• What the exercise asks
Below are the records. Retype exactly the lines between the lines holding "Task: Click the horizontal" and "Zoom out chart with the minus button", inclusive.

------------

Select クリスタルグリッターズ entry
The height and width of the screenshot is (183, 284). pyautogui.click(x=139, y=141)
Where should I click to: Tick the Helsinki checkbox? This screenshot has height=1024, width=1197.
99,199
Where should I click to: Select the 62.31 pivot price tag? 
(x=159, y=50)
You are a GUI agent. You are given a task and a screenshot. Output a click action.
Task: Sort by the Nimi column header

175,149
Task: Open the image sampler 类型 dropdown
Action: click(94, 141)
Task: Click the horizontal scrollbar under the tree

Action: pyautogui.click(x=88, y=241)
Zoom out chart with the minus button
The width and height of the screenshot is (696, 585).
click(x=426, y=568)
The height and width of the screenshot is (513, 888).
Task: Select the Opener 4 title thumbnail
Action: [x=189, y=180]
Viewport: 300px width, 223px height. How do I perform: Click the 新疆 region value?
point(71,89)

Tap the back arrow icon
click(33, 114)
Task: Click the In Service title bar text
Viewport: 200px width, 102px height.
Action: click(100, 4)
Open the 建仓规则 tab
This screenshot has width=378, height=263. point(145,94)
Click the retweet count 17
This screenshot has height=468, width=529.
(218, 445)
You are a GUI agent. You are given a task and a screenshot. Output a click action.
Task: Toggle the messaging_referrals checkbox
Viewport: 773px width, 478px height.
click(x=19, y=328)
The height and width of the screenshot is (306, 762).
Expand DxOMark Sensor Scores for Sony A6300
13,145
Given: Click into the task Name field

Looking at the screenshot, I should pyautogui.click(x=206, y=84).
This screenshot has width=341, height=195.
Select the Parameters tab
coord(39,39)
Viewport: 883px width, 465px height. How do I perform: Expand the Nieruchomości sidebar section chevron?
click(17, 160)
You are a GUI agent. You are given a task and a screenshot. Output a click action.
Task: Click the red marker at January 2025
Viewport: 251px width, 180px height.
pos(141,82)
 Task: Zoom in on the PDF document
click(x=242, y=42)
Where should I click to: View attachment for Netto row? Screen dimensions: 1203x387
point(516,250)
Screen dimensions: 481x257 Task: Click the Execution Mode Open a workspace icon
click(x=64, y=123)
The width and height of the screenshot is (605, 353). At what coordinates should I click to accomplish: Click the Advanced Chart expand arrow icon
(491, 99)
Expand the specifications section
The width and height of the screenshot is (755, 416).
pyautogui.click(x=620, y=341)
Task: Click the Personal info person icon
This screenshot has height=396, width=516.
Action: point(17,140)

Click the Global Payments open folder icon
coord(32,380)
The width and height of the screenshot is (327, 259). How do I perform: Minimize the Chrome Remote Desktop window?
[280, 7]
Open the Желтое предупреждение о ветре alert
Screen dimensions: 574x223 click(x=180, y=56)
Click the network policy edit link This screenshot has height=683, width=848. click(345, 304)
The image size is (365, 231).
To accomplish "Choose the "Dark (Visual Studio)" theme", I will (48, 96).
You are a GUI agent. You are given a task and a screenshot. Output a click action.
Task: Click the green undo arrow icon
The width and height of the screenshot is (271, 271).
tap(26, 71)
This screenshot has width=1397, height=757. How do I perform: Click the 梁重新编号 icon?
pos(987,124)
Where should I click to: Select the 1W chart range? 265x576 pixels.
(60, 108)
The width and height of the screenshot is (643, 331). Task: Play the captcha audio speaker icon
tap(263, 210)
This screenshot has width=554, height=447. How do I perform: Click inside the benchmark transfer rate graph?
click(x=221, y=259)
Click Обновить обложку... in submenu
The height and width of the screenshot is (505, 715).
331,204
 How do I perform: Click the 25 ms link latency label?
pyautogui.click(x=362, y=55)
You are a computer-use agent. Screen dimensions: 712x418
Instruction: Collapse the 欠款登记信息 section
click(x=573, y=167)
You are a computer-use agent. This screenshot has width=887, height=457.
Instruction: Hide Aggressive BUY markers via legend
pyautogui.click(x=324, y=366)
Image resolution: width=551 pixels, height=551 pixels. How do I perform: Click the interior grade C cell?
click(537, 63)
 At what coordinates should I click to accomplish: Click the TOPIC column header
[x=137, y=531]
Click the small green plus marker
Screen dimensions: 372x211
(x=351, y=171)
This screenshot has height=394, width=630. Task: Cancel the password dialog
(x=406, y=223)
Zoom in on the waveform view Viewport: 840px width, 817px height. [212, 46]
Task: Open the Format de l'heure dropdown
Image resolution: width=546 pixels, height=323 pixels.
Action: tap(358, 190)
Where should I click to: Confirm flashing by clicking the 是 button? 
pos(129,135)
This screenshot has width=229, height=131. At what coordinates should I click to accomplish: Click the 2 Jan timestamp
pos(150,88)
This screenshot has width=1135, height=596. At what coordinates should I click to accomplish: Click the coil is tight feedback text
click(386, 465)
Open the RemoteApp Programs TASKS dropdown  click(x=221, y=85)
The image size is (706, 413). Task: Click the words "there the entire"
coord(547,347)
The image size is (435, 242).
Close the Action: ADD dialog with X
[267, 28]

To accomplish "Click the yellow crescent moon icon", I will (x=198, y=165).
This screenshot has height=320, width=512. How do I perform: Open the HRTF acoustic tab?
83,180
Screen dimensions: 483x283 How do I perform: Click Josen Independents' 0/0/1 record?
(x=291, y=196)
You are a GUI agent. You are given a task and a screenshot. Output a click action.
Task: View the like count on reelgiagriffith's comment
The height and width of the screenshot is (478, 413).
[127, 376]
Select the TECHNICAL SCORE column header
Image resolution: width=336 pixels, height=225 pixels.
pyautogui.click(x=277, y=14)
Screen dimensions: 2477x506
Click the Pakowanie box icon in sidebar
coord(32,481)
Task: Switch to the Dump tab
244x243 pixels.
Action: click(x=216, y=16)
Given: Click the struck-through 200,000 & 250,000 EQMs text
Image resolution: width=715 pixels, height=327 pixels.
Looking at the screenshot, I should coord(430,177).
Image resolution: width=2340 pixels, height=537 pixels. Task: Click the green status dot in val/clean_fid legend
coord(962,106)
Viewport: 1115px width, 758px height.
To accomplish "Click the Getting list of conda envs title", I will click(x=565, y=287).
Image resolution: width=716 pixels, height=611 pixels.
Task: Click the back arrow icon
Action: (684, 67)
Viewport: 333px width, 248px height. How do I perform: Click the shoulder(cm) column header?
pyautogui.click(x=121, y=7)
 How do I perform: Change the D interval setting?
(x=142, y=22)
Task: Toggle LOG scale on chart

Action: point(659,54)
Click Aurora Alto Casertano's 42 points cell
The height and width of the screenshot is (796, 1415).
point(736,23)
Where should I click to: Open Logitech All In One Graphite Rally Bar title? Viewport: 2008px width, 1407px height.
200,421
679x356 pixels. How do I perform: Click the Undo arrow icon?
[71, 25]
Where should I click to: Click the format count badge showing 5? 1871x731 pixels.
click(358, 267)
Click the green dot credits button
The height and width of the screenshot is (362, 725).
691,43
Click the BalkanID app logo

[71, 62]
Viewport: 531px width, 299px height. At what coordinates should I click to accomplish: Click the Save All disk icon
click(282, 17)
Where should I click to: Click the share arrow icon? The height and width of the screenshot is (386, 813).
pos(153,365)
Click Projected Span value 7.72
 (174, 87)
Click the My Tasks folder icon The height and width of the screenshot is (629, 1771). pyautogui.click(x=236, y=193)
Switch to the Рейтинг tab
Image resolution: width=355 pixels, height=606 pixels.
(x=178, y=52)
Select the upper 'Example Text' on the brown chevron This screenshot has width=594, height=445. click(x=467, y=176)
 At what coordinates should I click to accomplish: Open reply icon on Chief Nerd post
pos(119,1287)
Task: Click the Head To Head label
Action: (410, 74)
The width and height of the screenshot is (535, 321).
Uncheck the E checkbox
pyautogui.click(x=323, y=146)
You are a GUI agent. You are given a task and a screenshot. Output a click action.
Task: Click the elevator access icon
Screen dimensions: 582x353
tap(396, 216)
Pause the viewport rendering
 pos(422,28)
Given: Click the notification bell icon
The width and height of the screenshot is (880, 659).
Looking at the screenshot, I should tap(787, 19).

------------

• Answer to this exercise
Task: Click the horizontal scrollbar under the tree

Action: pyautogui.click(x=88, y=241)
Zoom out chart with the minus button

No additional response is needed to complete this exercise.